■ PROBLEM TO WORK ON
In the records below, which lines include "Viewport"? Copy them.

─── RECORDS SUPPLIED

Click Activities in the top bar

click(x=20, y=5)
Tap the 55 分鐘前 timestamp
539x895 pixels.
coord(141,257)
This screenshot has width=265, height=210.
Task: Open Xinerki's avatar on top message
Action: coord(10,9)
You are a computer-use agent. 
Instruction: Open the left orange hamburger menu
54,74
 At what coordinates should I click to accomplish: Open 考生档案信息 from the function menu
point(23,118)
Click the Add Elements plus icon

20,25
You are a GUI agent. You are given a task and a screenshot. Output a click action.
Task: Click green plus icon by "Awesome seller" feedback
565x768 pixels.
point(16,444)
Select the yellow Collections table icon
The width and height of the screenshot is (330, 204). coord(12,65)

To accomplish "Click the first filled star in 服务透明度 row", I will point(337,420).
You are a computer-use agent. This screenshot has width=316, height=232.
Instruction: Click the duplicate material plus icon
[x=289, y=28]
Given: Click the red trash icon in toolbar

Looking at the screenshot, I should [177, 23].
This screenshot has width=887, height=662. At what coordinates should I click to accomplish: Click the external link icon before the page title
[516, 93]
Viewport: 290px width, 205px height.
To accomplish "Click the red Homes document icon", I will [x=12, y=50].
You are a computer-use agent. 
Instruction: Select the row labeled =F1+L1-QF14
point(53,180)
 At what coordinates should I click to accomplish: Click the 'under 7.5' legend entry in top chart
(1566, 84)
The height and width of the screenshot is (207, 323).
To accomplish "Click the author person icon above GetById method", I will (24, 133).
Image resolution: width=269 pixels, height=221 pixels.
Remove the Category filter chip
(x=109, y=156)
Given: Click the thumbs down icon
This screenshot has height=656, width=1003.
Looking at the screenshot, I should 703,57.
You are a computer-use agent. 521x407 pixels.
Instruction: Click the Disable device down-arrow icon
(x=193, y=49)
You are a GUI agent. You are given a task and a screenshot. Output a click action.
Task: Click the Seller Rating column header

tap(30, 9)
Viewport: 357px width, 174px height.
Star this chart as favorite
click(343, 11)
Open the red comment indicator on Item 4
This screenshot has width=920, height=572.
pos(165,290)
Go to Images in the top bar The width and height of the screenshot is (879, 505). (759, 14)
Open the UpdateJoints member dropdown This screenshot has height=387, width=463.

──────

■ RESPONSE TO THE EXERCISE
Viewport: 290px width, 205px height.
Viewport: 357px width, 174px height.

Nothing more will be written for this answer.